Puck had seen Sabrina, he'd met her. And he'd known immediately that he'd wanted her. He liked her for what seemed like ages and he'd chased her just as long. Maybe his tactics had been silly and stupid, almost foolish and definitely not able to work, but eventually he'd gotten to have her as his own. He had her, for a little while at least. And then he'd gotten sloppy-he'd gotten careless and cocky. It was almost as if he'd gotten bored, but that hadn't been true at all. But, whatever it was that he'd done, Sabrina had left. In the end, everything he'd ever loved, became everything he lost.

Although, in retrospect, Puck thought it was better that he was crying over Sabrina, than having her cry over him. He couldn't be sure that she wasn't in tears, but he hoped she wasn't. He didn't think it was right for her-the girl-to cry over him-the boy. He thought he should be the one crying over her, because girls could give and keep on giving. They would eventually forgive. But boys? They only knew how to receive-how to get what they wanted. And then, eventually, they moved on and forgot. It was just how their minds worked.

He knew it would be best to just take whatever was making him feel bad and leave it behind him, but he couldn't give it up for something that would make him smile. He couldn't keep what made him smile, because it was Sabrina and she had left him. He was just going to sleep. Sleep away all of the sadness that had been today.

He wanted to go find her-go and talk to her. He thought if they just had one discussion about how it had once been, everything could be okay and go back to normal. But he knew he couldn't do that, because she'd changed her mind about everything.

He couldn't stop thinking back to old memories and wishing he could somehow change the past.

THe was sure that Sabrina was somewhere, holding onto her pride tightly. The way he'd always held her.

She was sick of his lies, he was sure of it. She was sick of crying over him.

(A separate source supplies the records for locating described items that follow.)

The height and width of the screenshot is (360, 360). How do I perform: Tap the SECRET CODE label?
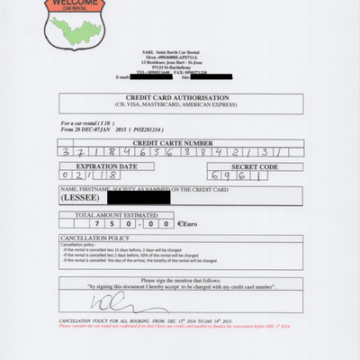[253, 166]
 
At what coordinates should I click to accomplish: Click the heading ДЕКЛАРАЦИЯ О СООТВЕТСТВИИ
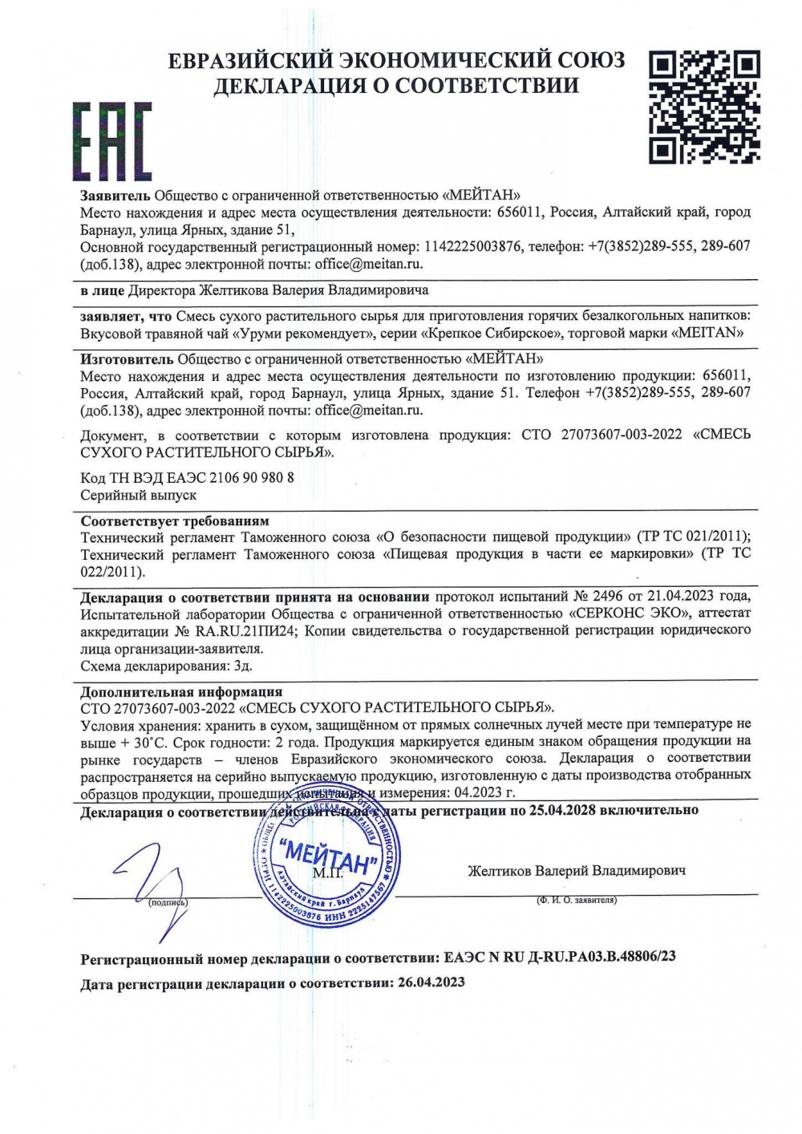pos(395,85)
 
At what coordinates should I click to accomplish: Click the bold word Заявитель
pos(115,195)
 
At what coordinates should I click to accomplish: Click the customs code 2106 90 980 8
pos(251,478)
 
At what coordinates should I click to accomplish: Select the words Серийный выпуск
pos(139,496)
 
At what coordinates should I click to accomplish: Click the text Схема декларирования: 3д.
pos(167,666)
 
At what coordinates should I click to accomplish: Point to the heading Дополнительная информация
pos(181,691)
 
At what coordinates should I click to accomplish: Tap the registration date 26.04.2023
pos(431,982)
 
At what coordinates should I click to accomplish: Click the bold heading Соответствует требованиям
pos(175,520)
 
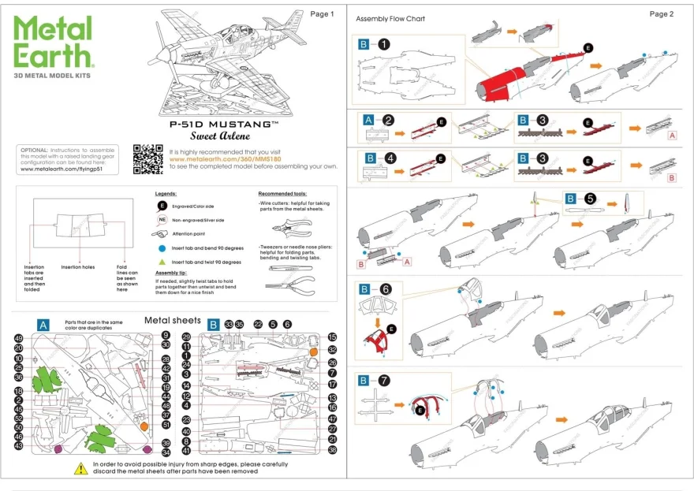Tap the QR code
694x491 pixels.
tap(147, 158)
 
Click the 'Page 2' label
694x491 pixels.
tap(661, 14)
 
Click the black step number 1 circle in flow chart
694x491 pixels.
tap(383, 44)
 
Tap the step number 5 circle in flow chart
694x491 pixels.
tap(591, 199)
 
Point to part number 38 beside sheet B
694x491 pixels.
tap(332, 450)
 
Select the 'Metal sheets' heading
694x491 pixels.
tap(172, 321)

She just wanted to end whatever game their relationship had become, because it only gave them both a lot of pain.

And nobody wanted pain. They all wanted to go straight to the happy feelings. They wanted smile and laughter at all times. They never wanted to deal with tears or sobs. They didn't realize that a rainbow was only possible when there was a little bit of rain first. Nobody could realize the wonder of the light without the dark. Puck's problem was that he always had pain.

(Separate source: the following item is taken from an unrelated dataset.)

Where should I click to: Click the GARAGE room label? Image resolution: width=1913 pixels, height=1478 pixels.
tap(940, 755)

"You know, no matter how strong a girl is, she does have her weak point at some time," A voice said from the entrance to his tent. He rolled over on his cot and faced Daphne. "But, sometimes, the solution to what they need is a hug," She told him. "Sabrina started smiling like nothing was wrong the second I entered the tent," Daphne explained as Puck raised an eyebrow, questioning why she was with him rather than her hurt sister. "And she thinks that nobody will realize that she's not okay, but I did. And you would too," She shrugged.

"What am I supposed to do?" Puck asked. "She doesn't want to be with me, because she knows how it's going to end. She doesn't believe that I can change things and make it all work out for the two of us. She doesn't think I can do it, so she's saving herself the intense pain that will come later by ending things now, before we get anymore attached," Puck shrugged. "And we're going to have to deal with the pain of seeing each other every day and knowing we can't have one another, but we'll be able to deal with it one day, and she'll move on soon," He told her. "So there's nothing I can do to change things," He said.

"Prove to her that you can change everything," Daphne responded simply before turning to walk away.